Japão: combustível nuclear será removido até 2015

20/07/2011 | 14h10
O governo japonês anunciou ontem (19) que começará a retirar o combustível nuclear das piscinas de armazenamento na usina danificada de Fukushima Daiichi até no máximo 2015. Também será considerado, até janeiro, o cronograma para o retorno de cerca de 80 mil moradores que foram retirados dos arredores da usina, disseram autoridades a jornalistas.

A Tokyo Electric Power Co., operadora da usina de Fukushima Daiichi, elaborou em abril um cronograma de duas etapas e estabeleceu uma meta para trazer os reatores a um estado de "desligamento a frio", onde o urânio no núcleo não é mais capaz de evaporar a água usada para o resfriamento.

Autoridades do governo disseram que o Japão já cumpriu o primeiro critério de esfriar os reatores de forma estável, e que seguirão com sua meta de realizar o desligamento a frio dos reatores até janeiro. Depois disso, iniciarão a limpeza e a retirada de combustível do local, 240 quilômetros a norte de Tóquio.

Segundo o ministro da Crise Nuclear, Goshi Hosono, o desmantelamento dos reatores demorará mais de 10 anos.
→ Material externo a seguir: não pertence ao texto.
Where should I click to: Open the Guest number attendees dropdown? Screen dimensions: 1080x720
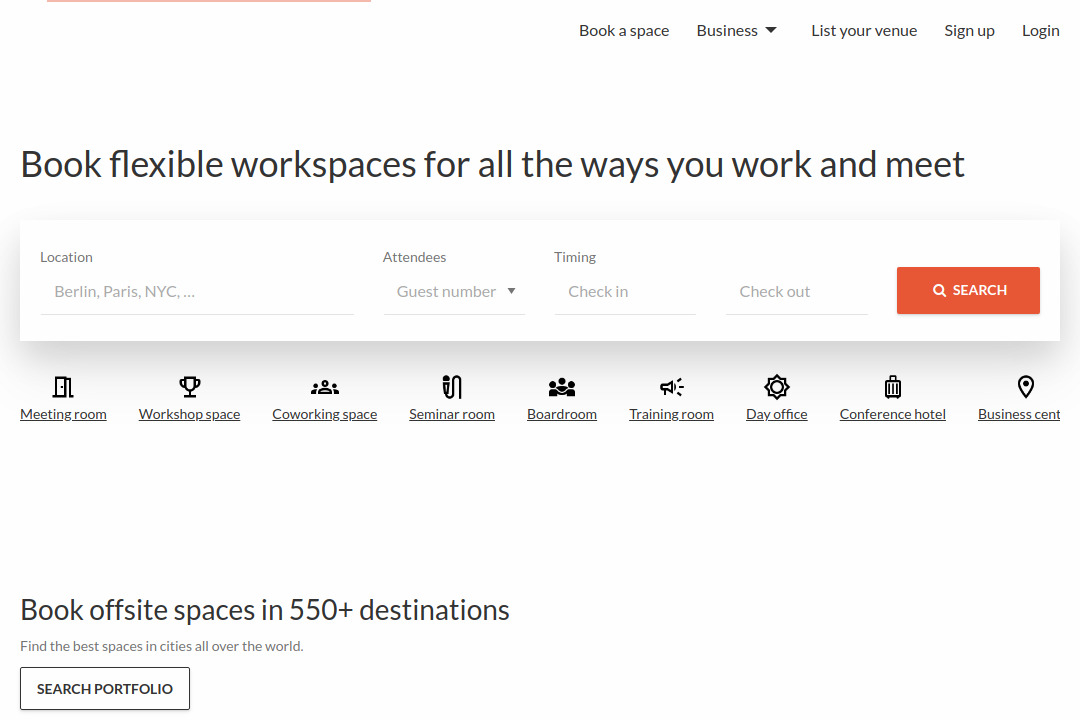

Também ontem o governo japonês ordenou a suspensão da comercialização de carne bovina produzida na província de Fukushima, depois de descobrir que o gado alimentado com palha de arroz contaminada com altos índices de césio radioativo foi distribuído por todo o país.

A descoberta aumentou as preocupação dos consumidores sobre a segurança alimentar após os incidentes de contaminação em vegetais, chá, leite, frutos do mar e água, decorrentes do vazamento radioativo na usina nuclear, atingida por um tsunami.

Apesar de Fukushima produzir apenas 3% da carne bovina japonesa, parte da carne contaminada foi distribuída para grandes supermercados em Tóquio e nos arredores da capital, e servido a estudantes do ensino fundamental em Yamagata, no noroeste de Fukushima.

"O bife de Fukushima era vendido no meu supermercado local. Quando lembro disso, fico preocupada com as crianças e os idosos", disse Saori Yamada, uma moradora de Tóquio.

Mais de 500 cabeças de gado contaminadas com césio radioativo foram enviadas para outras partes do Japão.